In [1]:
import pandas as pd

The MinMaxScaler from sklearn.preprocessing is a tool used to scale numerical features to a specified range, typically between 0 and 1. It transforms each feature individually by rescaling its values linearly so that they fall within the defined range.

In [3]:
from sklearn.preprocessing import MinMaxScaler


The train_test_split function from sklearn.model_selection is a fundamental tool in machine learning that simplifies the process of dividing a dataset into two separate subsets: one for training a model and the other for evaluating its performance. This function ensures that the model is trained on a specific portion of the data, while the remaining portion, unseen durin

In [5]:
from sklearn.model_selection import train_test_split

The KNeighborsClassifier from sklearn.neighbors is a machine learning algorithm based on the k-nearest neighbors (KNN) approach, which is primarily used for classification tasks. This algorithm works by identifying the k nearest data points (neighbors) to a given sample in the feature space and assigning the class label most commonly found among these neighbors.

In [7]:
from sklearn.neighbors import KNeighborsClassifier

The confusion_matrix function from sklearn.metrics is a valuable tool for evaluating the performance of a classification model. It provides a detailed summary of the model's predictions by comparing the true labels of the dataset with the predicted labels. The result is presented in the form of a matrix, where each row represents the instances in an actual class, and each column represents the instances in a predicted class.

The confusion matrix offers four key components for binary classification:

True Positives (TP): Instances correctly predicted as belonging to the positive class.

True Negatives (TN): Instances correctly predicted as belonging to the negative class.

False Positives (FP): Instances incorrectly predicted as belonging to the positive class (also known as Type I errors).

False Negatives (FN): Instances incorrectly predicted as belonging to the negative class (also known as Type II errors).

In [9]:
from sklearn.metrics import confusion_matrix

The classification_report function from sklearn.metrics is a comprehensive tool for evaluating the performance of a classification model.

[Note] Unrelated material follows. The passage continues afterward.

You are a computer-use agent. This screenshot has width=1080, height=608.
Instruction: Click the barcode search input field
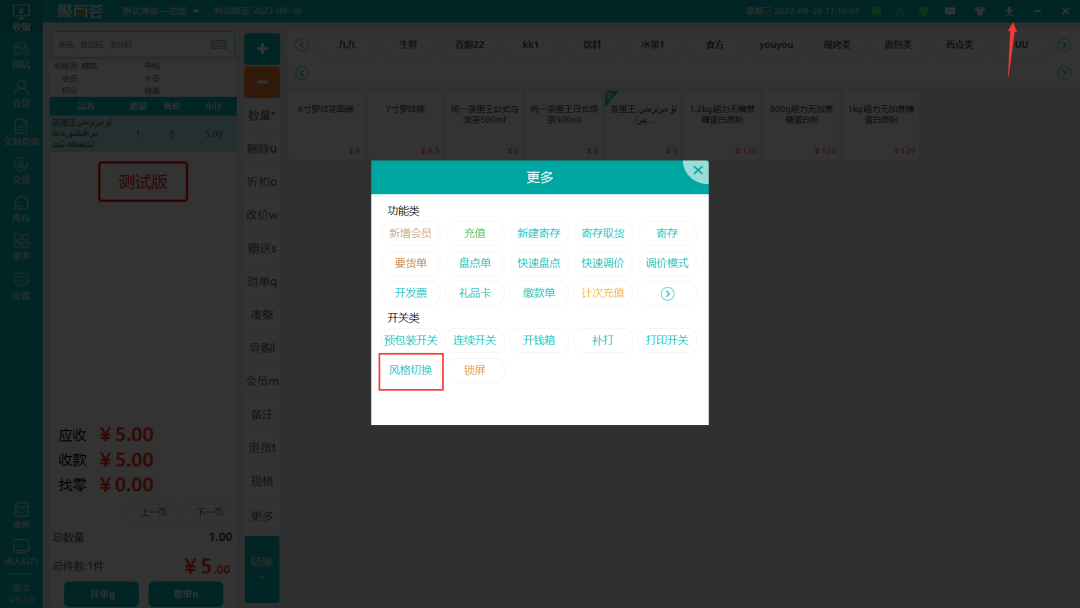pos(130,45)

It generates a detailed summary of key metrics that provide insights into how well the model is performing across different classes. These metrics include precision, recall, F1-score, and support.

Precision measures the accuracy of positive predictions. It is the ratio of true positive predictions to the total predicted positives. High precision indicates that the model makes fewer false positive predictions.

Recall (also called sensitivity or true positive rate) measures the ability of the model to correctly identify all relevant instances. It is the ratio of true positives to the total actual positives. High recall means the model identifies most of the true positives.

F1-Score is the harmonic mean of precision and recall. It provides a single metric that balances the trade-off between precision and recall, especially useful when you want to find a balance between the two.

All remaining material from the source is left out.